Seth Wiafe, PhD, MPH

Seth Wiafe, PhD, MPH, is director of health geoinformatics at Loma Linda University School of Public Health.

A Loma Linda University School of Public Health researcher is trying to find out why some U.S. military veterans are reluctant to use a popular test for colorectal cancer.

The fecal immunochemical test, or FIT, is faster and more convenient than the other colorectal screening test, the colonoscopy, yet is often shunned by veterans.

Unlike a colonoscopy, which must be administered by a physician while the patient is sedated, FIT involves no pain and does not require anything to be inserted into the patient’s anal opening while the patient is sedated. It is also far less expensive and can be self-administered at home.

Public health experts foresee a day when burgeoning demand will overtake the supply of gastroenterologists, making FIT the only sensible alternative.

Seth Wiafe, PhD, MPH, director of health geoinformatics at Loma Linda University School of Public Health, is analyzing data from more than 17,000 patients of the VA Loma Linda Healthcare System to find out why U.S. military veterans from some zip codes, but not others, are less likely to comply with their doctor’s orders to take the FIT.

Preliminary findings reveal zip code pockets within Inyo, Riverside and San Bernardino counties, where approximately half of veterans do not complete the test.
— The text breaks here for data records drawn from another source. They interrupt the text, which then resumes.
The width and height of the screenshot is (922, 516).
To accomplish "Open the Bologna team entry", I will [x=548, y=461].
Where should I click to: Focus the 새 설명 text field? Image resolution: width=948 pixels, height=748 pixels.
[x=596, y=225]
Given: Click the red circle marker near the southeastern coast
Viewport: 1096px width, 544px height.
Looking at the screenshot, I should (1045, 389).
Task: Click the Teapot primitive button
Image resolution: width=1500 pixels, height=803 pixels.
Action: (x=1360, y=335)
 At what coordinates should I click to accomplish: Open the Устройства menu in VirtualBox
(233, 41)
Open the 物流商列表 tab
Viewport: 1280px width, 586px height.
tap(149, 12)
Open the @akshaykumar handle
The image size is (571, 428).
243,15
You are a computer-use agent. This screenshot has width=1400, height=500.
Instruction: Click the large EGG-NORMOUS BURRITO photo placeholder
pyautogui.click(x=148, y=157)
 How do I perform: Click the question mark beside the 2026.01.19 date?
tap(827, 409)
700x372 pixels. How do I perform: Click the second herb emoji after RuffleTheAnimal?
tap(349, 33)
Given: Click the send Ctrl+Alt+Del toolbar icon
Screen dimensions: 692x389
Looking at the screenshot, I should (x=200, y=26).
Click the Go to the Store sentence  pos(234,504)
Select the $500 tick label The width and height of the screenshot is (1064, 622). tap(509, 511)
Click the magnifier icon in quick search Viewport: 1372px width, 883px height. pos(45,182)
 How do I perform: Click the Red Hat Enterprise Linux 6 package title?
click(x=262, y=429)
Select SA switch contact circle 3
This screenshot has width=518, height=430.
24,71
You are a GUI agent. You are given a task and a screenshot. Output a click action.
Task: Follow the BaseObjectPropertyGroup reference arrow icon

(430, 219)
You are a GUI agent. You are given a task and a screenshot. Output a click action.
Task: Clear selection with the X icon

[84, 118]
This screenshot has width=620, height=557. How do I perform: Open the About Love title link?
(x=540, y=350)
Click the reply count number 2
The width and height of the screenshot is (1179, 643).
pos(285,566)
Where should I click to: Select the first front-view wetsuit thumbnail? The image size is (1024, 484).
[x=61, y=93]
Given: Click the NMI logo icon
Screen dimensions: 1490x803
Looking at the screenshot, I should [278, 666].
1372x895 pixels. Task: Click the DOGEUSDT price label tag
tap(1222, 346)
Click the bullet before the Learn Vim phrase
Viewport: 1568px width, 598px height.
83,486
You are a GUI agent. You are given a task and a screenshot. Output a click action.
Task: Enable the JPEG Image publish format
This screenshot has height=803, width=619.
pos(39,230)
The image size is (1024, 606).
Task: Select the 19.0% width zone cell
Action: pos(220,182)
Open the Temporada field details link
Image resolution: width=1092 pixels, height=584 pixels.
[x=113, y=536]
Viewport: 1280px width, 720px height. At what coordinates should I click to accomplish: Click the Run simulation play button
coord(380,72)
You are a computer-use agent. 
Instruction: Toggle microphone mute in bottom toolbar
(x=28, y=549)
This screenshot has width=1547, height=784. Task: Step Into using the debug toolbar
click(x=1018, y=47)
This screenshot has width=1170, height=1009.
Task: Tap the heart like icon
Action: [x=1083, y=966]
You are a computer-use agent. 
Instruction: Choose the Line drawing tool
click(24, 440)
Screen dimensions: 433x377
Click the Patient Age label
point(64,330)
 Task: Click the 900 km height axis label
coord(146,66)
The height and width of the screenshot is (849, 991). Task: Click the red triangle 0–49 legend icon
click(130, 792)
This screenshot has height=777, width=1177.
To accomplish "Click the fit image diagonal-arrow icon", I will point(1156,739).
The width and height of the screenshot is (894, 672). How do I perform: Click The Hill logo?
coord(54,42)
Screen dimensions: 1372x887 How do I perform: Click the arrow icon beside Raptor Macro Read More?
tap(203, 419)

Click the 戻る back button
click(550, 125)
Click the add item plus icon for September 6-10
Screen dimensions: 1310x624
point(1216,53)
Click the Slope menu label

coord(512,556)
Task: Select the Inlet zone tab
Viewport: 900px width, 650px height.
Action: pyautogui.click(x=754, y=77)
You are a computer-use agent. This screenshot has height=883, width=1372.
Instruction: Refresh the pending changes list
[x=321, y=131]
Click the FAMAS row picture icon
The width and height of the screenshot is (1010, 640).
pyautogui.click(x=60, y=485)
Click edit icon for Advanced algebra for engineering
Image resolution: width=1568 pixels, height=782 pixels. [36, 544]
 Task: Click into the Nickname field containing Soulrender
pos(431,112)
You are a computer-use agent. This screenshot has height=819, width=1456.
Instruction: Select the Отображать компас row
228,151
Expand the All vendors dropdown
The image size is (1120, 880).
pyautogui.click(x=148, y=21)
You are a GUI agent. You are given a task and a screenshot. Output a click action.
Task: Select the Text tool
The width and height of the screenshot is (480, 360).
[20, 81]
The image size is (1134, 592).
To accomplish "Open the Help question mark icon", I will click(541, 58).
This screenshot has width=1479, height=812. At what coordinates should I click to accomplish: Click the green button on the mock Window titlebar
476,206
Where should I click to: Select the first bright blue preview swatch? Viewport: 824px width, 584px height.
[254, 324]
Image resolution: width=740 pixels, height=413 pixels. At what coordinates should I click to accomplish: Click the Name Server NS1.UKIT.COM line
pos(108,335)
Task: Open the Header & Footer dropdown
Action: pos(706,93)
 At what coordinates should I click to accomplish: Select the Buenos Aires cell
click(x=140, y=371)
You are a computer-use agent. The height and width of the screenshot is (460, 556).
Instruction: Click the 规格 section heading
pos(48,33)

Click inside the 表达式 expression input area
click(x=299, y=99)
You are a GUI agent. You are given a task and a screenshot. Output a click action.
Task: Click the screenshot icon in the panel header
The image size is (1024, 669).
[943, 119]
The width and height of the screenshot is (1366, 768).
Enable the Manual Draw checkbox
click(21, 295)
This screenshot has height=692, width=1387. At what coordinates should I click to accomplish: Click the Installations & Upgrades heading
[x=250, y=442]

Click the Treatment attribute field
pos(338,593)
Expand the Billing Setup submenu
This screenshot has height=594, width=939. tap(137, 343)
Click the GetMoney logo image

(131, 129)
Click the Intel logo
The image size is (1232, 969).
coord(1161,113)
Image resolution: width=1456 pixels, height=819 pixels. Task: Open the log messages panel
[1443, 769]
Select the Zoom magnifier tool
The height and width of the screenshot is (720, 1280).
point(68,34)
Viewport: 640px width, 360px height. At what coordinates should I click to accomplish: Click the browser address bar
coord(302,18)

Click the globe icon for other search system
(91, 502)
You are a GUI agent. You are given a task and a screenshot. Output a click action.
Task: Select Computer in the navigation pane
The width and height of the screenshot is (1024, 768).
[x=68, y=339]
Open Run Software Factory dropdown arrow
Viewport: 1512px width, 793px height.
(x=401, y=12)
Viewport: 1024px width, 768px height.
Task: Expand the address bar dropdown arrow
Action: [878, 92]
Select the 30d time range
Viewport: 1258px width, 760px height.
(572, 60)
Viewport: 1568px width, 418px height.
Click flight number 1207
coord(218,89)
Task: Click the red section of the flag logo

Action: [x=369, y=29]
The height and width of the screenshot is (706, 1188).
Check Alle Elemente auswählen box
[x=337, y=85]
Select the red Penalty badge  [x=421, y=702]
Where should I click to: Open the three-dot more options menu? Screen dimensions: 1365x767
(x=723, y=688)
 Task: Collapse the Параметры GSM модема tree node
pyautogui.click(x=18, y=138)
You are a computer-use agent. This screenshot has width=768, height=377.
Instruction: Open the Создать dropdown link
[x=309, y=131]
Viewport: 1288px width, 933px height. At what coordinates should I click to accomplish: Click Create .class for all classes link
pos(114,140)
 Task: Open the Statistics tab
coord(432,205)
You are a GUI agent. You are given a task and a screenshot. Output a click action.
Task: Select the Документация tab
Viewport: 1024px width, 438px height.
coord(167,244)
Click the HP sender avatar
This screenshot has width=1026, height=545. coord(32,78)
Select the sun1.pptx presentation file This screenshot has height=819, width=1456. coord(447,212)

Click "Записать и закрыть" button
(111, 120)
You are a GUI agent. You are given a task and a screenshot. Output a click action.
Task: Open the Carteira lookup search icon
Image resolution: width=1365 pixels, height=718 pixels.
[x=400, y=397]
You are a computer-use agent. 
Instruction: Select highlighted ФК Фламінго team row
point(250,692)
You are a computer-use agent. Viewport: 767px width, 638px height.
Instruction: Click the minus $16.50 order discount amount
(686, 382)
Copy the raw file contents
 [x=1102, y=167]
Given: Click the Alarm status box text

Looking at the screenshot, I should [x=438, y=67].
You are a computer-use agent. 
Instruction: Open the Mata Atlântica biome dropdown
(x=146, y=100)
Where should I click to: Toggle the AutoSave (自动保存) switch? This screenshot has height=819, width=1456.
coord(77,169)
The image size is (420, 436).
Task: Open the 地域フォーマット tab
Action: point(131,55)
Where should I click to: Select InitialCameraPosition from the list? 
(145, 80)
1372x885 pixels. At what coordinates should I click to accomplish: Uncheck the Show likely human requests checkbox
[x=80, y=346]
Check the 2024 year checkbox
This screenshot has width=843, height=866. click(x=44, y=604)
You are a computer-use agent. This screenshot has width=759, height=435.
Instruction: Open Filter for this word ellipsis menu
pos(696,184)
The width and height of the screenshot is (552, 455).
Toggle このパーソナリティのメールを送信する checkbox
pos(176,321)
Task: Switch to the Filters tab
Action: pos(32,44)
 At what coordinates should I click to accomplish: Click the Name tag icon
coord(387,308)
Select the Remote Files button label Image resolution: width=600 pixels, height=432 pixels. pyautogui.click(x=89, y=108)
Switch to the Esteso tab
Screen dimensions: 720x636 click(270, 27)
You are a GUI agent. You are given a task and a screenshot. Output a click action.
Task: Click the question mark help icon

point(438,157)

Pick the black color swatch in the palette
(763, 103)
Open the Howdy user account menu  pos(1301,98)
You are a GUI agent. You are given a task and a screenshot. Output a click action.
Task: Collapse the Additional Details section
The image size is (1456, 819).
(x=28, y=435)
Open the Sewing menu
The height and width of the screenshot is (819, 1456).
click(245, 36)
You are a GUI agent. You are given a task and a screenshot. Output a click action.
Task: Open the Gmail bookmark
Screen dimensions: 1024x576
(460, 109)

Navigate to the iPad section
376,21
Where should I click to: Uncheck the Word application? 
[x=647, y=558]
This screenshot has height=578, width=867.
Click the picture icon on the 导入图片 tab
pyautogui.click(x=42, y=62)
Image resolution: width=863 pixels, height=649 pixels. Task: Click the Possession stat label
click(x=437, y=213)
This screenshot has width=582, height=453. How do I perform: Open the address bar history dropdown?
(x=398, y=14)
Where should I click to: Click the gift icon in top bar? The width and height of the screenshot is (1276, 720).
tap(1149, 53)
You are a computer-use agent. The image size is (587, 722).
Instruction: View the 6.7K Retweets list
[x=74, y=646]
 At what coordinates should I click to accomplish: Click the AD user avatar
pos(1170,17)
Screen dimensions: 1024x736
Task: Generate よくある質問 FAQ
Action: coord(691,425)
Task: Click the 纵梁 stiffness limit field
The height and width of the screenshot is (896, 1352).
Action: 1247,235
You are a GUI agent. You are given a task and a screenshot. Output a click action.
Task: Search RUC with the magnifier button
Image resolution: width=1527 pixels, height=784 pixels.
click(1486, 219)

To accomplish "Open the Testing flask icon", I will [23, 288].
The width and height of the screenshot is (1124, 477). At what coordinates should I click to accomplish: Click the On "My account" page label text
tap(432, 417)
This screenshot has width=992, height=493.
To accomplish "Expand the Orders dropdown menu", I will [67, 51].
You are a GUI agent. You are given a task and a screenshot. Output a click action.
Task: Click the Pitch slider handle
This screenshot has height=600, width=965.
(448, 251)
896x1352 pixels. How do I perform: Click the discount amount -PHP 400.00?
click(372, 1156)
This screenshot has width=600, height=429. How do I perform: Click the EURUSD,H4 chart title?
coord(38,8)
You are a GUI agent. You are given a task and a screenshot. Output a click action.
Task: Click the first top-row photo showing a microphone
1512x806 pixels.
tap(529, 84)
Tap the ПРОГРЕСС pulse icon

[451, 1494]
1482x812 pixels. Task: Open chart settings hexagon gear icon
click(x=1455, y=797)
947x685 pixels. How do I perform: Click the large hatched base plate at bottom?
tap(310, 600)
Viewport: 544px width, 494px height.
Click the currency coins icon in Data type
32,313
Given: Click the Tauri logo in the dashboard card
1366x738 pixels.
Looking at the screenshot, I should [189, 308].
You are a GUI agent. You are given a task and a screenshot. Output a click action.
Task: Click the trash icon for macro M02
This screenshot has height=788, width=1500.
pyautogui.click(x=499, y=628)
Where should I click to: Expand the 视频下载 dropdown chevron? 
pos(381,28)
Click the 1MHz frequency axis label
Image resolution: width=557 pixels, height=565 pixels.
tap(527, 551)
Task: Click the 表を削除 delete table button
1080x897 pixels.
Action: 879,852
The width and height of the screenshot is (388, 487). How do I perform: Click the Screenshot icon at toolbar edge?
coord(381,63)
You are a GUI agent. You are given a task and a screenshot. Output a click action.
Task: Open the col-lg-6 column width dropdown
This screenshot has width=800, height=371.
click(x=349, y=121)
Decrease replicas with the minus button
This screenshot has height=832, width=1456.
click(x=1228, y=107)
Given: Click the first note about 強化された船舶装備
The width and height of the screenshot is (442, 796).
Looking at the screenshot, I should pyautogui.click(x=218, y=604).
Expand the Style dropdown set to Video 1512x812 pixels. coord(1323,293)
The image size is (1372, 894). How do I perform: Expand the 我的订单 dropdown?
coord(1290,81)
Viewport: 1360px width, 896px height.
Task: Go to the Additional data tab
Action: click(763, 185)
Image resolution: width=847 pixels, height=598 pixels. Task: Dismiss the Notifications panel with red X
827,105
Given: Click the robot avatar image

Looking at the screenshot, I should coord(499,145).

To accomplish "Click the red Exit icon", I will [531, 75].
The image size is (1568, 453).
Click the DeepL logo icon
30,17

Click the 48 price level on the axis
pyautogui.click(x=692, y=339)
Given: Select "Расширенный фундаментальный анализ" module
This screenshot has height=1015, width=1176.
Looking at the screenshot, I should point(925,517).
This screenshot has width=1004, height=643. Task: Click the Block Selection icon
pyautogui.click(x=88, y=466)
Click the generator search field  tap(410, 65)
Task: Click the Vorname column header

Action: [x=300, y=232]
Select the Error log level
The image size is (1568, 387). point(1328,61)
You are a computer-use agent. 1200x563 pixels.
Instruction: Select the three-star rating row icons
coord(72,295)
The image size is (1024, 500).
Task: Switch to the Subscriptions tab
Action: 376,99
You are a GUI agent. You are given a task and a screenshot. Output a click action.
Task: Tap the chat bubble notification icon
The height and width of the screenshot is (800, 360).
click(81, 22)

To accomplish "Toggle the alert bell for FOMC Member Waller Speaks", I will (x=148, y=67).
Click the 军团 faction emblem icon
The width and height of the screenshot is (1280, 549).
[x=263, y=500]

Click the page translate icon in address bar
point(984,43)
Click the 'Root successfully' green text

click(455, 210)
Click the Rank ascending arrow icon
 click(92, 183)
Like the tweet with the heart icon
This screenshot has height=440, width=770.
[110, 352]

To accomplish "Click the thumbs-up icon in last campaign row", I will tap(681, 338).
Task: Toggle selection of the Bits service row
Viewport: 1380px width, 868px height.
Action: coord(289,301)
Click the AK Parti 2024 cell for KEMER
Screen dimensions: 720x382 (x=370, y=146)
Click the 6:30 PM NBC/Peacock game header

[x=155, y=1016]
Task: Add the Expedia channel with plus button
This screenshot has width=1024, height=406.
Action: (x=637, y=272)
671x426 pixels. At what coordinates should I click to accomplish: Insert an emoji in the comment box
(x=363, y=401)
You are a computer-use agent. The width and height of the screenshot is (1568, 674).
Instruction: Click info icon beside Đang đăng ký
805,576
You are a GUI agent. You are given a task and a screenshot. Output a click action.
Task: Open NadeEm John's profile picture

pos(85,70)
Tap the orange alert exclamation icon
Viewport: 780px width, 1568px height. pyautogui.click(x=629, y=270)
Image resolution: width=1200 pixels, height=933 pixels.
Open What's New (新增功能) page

Wiafe uses Tapestry Segmentation, a geographic information systems (GIS) developed by geomapping software firm Esri, to search for commonalities among zip codes where veterans do not support the test.

He says people should take colorectal cancer seriously and cites an American Cancer Society prediction that some 50,000 Americans will die from the disease this year. Wiafe notes that while colon cancer is the third most common cancer, it has the second-highest mortality rate of all cancers in this country. “Timely screening in adults can significantly reduce the incidence and mortality of colorectal cancer,” he says.

Wiafe is a pioneer in the use of GIS technology. A native of the West African country of Ghana, he hopes the data will yield a formula for predicting whether veterans of any given zip code are likely to take the test or not.

“If so, the Veterans Administration will need to find out how they can increase adherence in those areas,” Wiafe says.